PROBLEM TO WORK ON: From the line with "Viewport: 558px width, 339px height." to the final line of the data below, please write out every line exactly, with no pictures.

Saved data entries:
#####
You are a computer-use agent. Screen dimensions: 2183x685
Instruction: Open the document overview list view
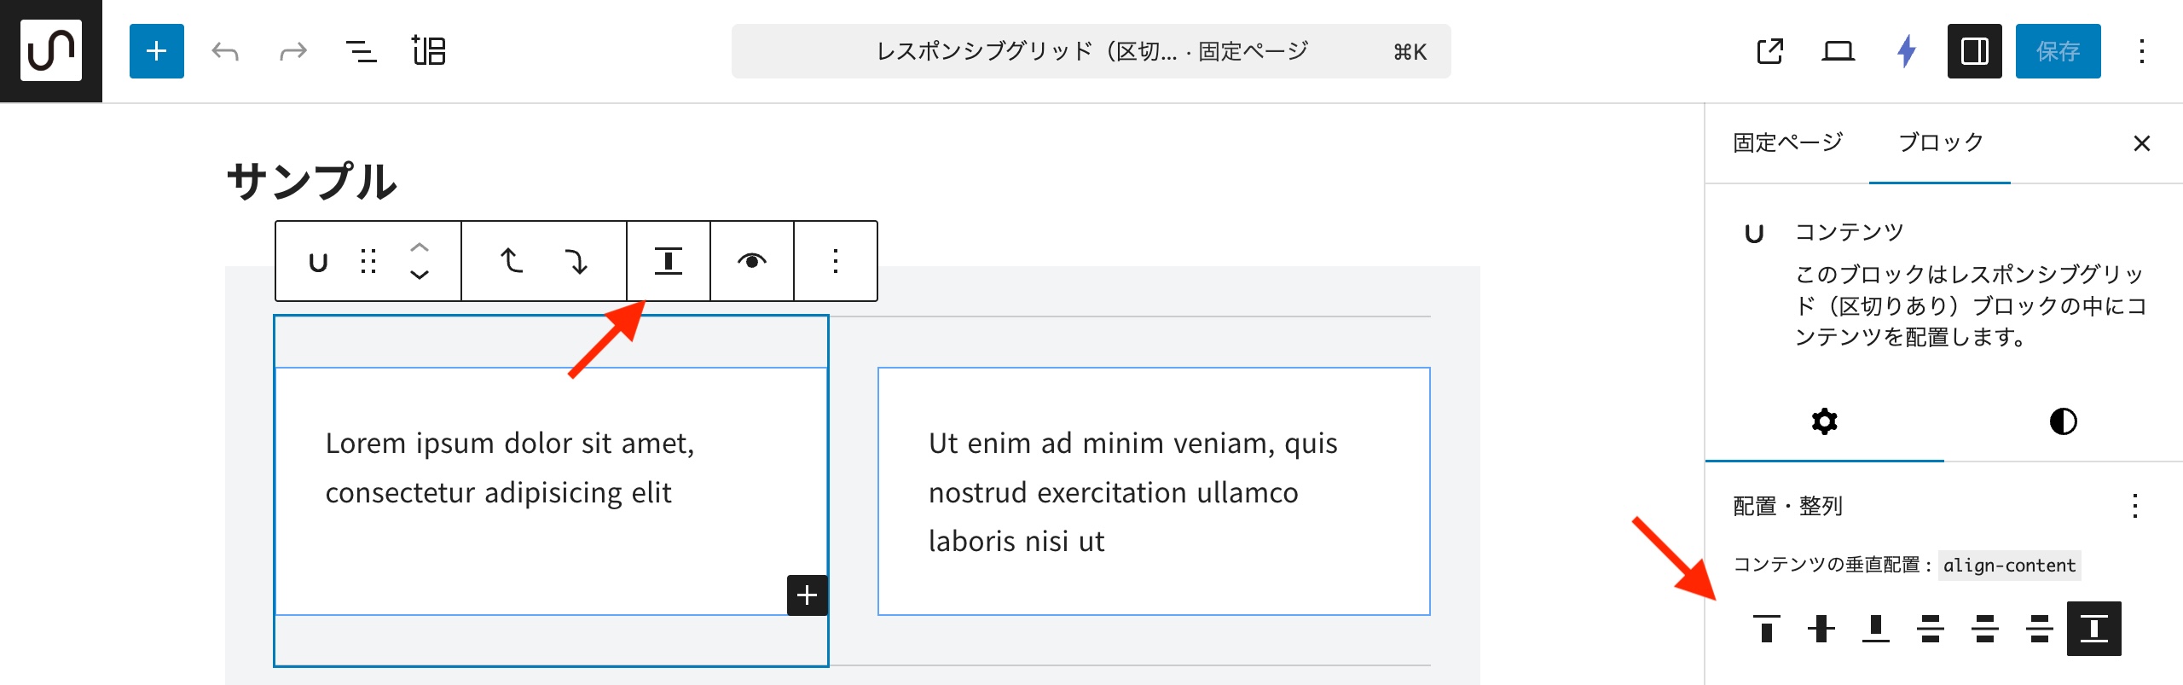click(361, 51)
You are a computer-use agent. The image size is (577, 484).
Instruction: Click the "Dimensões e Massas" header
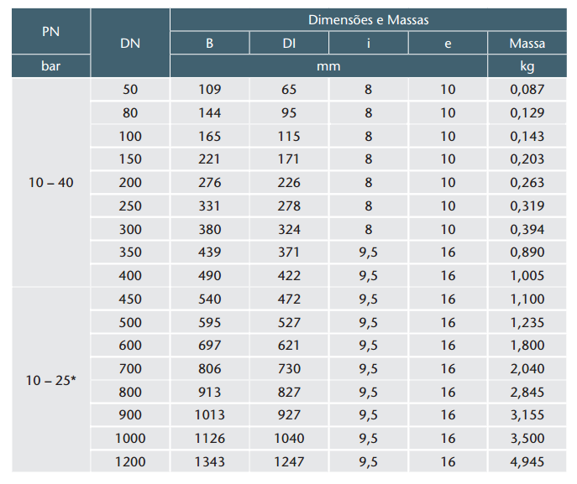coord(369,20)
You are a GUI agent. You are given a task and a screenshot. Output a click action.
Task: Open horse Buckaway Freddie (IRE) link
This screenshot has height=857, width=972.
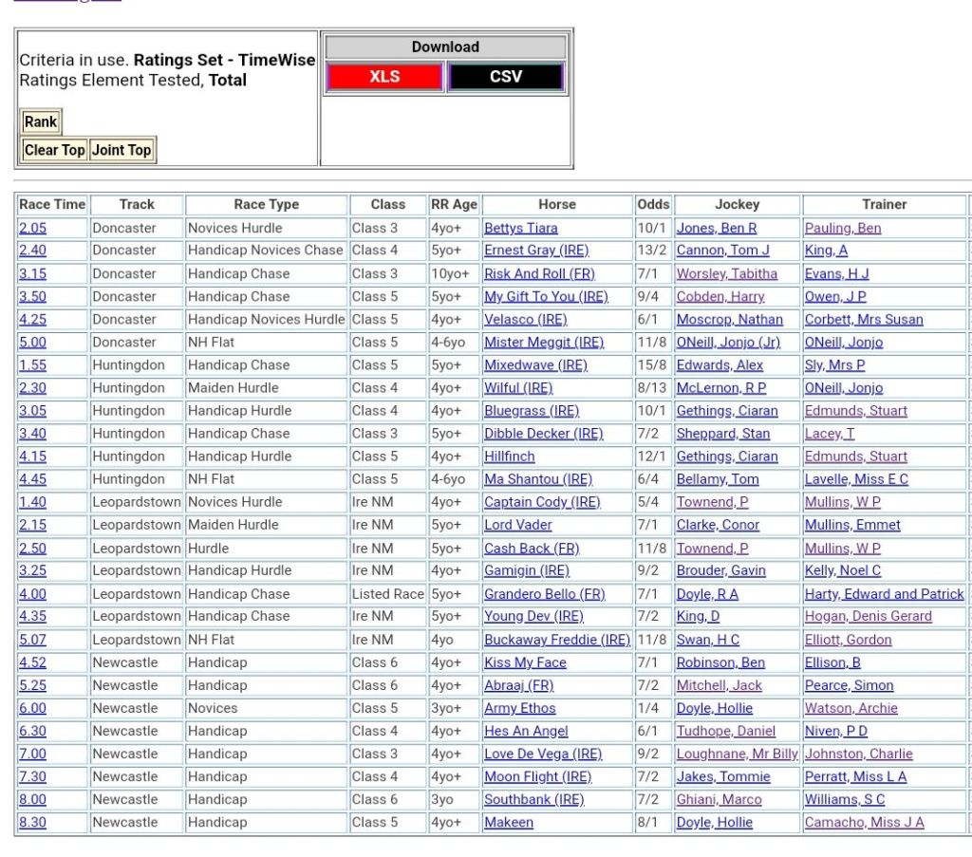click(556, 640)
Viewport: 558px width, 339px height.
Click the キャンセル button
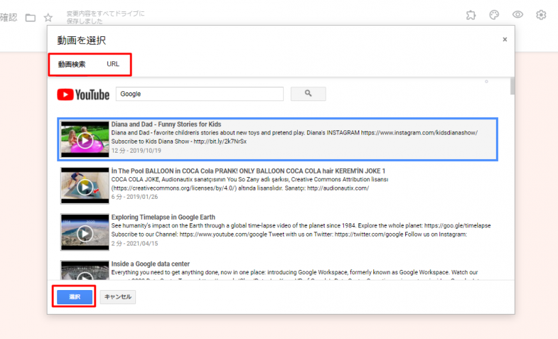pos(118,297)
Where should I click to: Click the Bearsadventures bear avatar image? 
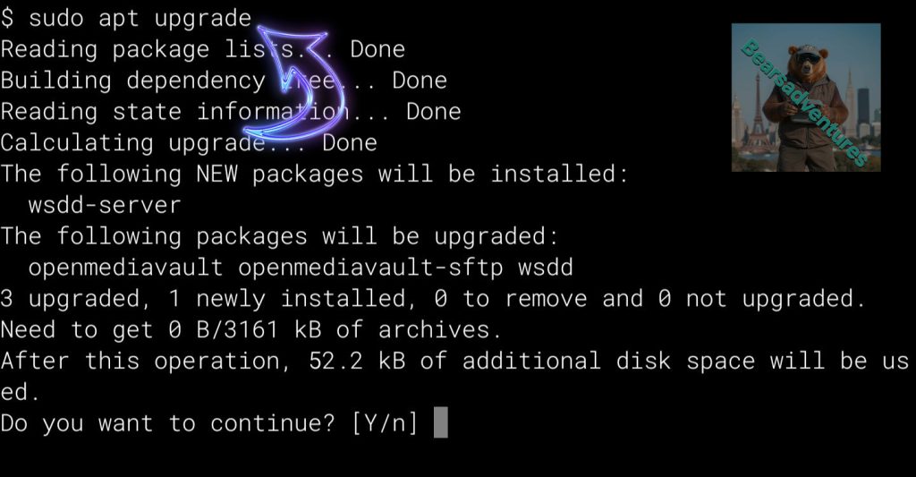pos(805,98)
#####
THE COMPLETED TASK:
Viewport: 558px width, 339px height.
Click the キャンセル button
pos(118,297)
Where should I click to: Click the Bearsadventures bear avatar image? 
pos(805,98)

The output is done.